-- SELECTION --
Frantz Fanon (1925-1961):

The zone where the natives live is not complementary to the zone inhabited
by the settlers. The two zones are opposed, but not in the service of a
higher unity. Obedient to the rule of Aristotelian logic, they both follow
the principle of reciprocal exclusivity. No conciliation is possible, for
of the two terms, one is superfluous. The settlers´ town is a strongly
built town, all made of stone and steel. It is a brightly lit town; the
streets are covered with asphalt, and the garbage cans swallow all the
leavings, unseen, unknown and hardly thought about. The settler´s feet are
never visible, except perhaps in the sea; but there you´re never close
enough to see them. His feet are protected by strong shoes although the
streets of his town are clean and even, with no holes and stones. The
settler´s town is a well-fed town, an easygoing town; its belly is always
full of good things. The settlers´ town is a town of white people, of
foreigners.
The town belonging to the colonized people, or at least the native town,
the Negro village, the medina, the reservation, is a place of ill fame,
peopled by men of evil repute. They are born there, it matters little where
or how; they die there, it matters not where, nor how. It is a world
without spaciousness; men live there on top of the other. The native town
is a hungry town, starved of bread, of meat, of shoes, of coal, of light.

-- WORK TO COMPLETE --
A. Duplicate the part of the Fanon passage that opens with the words containing "The town belonging" and closes with "coal, of light.".
B. For each statement, answer yes or no according to the Fanon passage and quote the words that decide it: (i) The streets of the settlers' town are covered with asphalt. (ii) The zone of the natives is complementary to the zone of the settlers. (iii) The settler's town is described as a hungry town.
Rely on the Fanon passage alone.

-- COLLECTED MATERIAL --
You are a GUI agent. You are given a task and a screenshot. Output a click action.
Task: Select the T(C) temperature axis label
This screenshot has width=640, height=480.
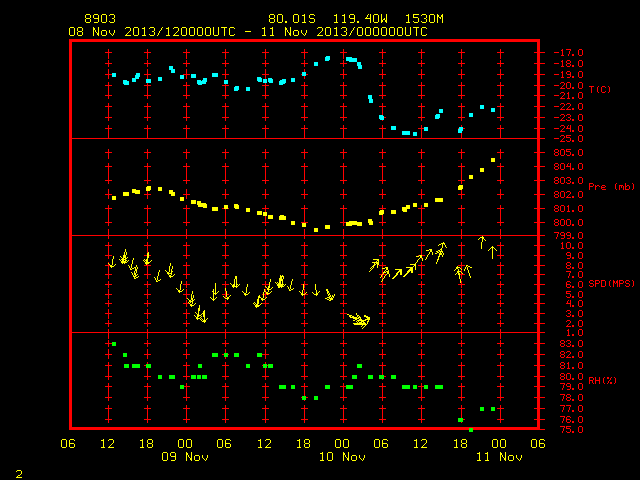point(600,89)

-- RESPONSES PER TASK --
A.
The town belonging to the colonized people, or at least the native town,
the Negro village, the medina, the reservation, is a place of ill fame,
peopled by men of evil repute. They are born there, it matters little where
or how; they die there, it matters not where, nor how. It is a world
without spaciousness; men live there on top of the other. The native town
is a hungry town, starved of bread, of meat, of shoes, of coal, of light.

B.
(i) Yes: "the streets are covered with asphalt"
(ii) No: "The zone where the natives live is not complementary to the zone inhabited by the settlers."
(iii) No: "The settler´s town is a well-fed town, an easygoing town"